Data for this task:
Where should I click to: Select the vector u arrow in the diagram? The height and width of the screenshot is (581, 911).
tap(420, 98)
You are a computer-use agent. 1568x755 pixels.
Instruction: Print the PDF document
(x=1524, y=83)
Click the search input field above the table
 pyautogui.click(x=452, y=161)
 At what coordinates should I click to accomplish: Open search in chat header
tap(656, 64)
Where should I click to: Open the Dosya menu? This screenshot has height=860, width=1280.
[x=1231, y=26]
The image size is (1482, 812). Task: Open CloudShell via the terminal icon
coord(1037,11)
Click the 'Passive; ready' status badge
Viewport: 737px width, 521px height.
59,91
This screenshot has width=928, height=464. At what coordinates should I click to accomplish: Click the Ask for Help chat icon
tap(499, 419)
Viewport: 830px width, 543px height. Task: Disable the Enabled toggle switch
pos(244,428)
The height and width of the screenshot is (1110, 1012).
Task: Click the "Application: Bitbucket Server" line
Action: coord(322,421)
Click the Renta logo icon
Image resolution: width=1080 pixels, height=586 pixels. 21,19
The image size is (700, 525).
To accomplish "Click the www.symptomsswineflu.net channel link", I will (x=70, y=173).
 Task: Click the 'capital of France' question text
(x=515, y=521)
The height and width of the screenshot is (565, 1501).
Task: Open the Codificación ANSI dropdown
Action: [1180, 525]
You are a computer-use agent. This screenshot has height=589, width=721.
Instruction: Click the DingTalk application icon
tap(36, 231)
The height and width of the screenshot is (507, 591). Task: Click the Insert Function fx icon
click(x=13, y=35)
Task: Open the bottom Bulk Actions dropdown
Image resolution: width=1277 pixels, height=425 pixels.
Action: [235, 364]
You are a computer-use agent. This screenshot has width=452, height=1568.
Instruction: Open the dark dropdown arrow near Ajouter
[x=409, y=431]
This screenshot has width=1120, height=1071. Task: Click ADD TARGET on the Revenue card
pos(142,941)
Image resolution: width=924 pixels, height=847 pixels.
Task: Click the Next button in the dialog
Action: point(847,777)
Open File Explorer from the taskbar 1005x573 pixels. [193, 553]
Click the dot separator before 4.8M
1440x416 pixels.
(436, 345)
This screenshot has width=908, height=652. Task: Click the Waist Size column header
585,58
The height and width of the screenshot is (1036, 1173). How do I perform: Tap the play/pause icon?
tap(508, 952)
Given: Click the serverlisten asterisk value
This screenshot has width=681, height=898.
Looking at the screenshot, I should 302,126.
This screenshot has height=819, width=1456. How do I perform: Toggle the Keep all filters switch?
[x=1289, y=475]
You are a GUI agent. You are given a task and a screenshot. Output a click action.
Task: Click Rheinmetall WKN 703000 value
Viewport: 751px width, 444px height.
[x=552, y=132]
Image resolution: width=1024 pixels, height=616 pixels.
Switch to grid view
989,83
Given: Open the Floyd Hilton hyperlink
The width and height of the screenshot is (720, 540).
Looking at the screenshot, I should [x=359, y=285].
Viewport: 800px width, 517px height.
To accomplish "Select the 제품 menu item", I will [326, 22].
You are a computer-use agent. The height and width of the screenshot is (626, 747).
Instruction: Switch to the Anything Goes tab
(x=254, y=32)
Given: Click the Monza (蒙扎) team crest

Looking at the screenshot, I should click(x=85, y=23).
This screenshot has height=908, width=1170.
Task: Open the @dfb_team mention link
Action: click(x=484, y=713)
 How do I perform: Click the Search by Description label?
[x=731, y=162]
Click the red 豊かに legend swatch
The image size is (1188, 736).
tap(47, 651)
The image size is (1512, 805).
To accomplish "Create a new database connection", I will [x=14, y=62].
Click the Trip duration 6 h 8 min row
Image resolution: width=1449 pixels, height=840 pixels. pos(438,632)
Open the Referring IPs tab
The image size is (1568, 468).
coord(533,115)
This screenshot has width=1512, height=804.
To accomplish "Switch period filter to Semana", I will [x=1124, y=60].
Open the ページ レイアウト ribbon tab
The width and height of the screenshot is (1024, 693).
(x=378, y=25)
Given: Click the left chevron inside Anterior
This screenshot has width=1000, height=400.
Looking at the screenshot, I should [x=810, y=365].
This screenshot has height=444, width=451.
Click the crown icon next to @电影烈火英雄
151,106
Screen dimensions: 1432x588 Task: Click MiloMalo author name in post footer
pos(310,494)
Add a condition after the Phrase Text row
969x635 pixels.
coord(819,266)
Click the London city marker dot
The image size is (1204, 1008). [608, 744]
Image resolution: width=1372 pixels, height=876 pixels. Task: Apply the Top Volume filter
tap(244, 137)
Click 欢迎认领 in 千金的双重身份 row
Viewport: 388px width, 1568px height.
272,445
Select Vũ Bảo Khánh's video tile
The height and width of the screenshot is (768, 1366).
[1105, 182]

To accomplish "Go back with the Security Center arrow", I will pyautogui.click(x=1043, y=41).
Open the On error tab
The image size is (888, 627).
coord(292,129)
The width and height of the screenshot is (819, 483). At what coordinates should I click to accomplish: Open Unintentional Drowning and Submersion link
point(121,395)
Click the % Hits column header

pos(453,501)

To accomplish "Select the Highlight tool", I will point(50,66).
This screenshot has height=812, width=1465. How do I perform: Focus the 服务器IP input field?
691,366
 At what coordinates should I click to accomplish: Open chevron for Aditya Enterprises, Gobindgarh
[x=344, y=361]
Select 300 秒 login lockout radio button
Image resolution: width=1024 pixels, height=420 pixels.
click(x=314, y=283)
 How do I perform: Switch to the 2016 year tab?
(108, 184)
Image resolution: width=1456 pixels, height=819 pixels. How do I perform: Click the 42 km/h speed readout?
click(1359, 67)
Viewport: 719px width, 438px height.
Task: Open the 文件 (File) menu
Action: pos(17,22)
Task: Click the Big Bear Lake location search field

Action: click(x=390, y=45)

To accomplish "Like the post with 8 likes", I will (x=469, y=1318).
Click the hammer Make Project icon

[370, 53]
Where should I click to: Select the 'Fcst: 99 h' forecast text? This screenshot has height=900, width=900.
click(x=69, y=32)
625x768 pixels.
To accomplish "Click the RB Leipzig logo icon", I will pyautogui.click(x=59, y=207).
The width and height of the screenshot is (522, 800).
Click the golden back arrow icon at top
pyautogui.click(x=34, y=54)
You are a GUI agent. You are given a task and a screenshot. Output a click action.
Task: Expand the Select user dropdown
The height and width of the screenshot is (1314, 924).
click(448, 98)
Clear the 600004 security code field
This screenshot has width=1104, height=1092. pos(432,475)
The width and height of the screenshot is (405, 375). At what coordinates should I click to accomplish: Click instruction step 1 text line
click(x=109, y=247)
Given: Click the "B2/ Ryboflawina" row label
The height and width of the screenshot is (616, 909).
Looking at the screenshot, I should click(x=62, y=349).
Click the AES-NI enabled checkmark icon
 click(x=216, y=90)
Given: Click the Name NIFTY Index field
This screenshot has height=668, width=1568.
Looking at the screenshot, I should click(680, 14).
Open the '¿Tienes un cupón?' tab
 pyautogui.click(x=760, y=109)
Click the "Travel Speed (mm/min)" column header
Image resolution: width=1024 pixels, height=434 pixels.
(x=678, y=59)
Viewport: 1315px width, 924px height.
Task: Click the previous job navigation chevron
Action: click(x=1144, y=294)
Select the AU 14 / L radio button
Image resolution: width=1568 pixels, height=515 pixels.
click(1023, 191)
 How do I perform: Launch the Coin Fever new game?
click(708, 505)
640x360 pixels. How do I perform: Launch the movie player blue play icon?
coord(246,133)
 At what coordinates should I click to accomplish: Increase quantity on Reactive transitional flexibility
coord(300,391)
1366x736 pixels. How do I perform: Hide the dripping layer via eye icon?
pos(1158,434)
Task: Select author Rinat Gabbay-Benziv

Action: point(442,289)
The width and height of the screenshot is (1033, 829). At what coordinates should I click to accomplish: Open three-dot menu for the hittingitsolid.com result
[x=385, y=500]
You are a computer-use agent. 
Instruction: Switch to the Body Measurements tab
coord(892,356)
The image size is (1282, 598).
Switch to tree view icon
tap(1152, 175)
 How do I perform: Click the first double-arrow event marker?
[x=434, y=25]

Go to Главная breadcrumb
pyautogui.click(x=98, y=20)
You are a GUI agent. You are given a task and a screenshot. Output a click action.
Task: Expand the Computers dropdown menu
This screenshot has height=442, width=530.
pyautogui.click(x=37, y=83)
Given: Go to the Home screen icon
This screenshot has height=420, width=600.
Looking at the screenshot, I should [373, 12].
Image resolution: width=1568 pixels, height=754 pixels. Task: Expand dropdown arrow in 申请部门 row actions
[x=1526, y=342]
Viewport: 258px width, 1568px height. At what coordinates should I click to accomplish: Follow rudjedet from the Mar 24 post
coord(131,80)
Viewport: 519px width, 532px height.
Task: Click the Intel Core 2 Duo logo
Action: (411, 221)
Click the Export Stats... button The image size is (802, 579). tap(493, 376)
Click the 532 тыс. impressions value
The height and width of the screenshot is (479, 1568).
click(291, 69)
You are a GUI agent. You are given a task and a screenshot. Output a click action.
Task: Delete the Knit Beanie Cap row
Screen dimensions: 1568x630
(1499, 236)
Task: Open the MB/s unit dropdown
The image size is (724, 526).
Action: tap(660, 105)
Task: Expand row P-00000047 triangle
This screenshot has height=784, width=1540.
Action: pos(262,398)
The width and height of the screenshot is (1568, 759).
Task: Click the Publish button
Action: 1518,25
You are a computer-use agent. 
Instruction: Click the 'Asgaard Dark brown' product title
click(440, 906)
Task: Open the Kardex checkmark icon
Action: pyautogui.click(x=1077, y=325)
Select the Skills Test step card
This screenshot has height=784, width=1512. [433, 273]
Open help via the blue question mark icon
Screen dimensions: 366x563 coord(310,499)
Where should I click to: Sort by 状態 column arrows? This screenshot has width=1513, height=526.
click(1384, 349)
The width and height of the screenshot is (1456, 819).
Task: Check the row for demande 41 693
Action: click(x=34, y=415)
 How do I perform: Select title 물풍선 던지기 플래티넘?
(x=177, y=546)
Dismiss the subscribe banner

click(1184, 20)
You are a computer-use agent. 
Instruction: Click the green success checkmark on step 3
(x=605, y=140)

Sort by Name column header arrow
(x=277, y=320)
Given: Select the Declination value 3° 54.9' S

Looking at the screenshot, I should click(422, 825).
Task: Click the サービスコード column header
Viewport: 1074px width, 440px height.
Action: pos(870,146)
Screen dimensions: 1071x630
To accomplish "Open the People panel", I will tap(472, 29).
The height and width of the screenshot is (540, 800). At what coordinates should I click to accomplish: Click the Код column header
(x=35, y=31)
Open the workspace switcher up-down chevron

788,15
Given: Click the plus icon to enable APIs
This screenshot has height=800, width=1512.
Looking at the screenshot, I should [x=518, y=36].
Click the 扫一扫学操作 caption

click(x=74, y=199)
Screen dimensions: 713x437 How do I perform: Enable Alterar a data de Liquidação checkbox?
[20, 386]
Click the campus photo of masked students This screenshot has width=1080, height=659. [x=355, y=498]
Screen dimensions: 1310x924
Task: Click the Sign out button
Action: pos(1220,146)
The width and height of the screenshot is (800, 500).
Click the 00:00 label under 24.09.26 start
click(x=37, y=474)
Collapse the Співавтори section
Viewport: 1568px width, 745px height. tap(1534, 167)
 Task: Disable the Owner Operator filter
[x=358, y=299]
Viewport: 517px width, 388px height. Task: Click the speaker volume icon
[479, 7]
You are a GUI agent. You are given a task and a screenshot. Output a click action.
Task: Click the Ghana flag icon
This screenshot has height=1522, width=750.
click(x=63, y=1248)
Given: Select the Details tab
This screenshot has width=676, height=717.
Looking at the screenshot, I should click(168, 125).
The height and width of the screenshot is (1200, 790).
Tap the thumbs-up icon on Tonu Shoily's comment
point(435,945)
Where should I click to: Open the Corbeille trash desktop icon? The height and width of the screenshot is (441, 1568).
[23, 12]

Short exercise:
Rewrite the stretch of data from the line containing "This screenshot has width=928, height=464." through the line containing "[x=1289, y=475]", replacing "Instruction" with "Command" and leaving everything else unchanged.

Expected output:
This screenshot has width=928, height=464. At what coordinates should I click to accomplish: Click the Ask for Help chat icon
tap(499, 419)
Viewport: 830px width, 543px height. Task: Disable the Enabled toggle switch
pos(244,428)
The height and width of the screenshot is (1110, 1012).
Task: Click the "Application: Bitbucket Server" line
Action: coord(322,421)
Click the Renta logo icon
Image resolution: width=1080 pixels, height=586 pixels. 21,19
The image size is (700, 525).
To accomplish "Click the www.symptomsswineflu.net channel link", I will (x=70, y=173).
 Task: Click the 'capital of France' question text
(x=515, y=521)
The height and width of the screenshot is (565, 1501).
Task: Open the Codificación ANSI dropdown
Action: [1180, 525]
You are a computer-use agent. This screenshot has height=589, width=721.
Command: Click the DingTalk application icon
tap(36, 231)
The height and width of the screenshot is (507, 591). Task: Click the Insert Function fx icon
click(x=13, y=35)
Task: Open the bottom Bulk Actions dropdown
Image resolution: width=1277 pixels, height=425 pixels.
Action: [235, 364]
You are a computer-use agent. This screenshot has width=452, height=1568.
Command: Open the dark dropdown arrow near Ajouter
[x=409, y=431]
This screenshot has width=1120, height=1071. Task: Click ADD TARGET on the Revenue card
pos(142,941)
Image resolution: width=924 pixels, height=847 pixels.
Task: Click the Next button in the dialog
Action: point(847,777)
Open File Explorer from the taskbar 1005x573 pixels. [193, 553]
Click the dot separator before 4.8M
1440x416 pixels.
(436, 345)
This screenshot has width=908, height=652. Task: Click the Waist Size column header
585,58
The height and width of the screenshot is (1036, 1173). How do I perform: Tap the play/pause icon?
tap(508, 952)
Given: Click the serverlisten asterisk value
This screenshot has width=681, height=898.
Looking at the screenshot, I should 302,126.
This screenshot has height=819, width=1456. How do I perform: Toggle the Keep all filters switch?
[x=1289, y=475]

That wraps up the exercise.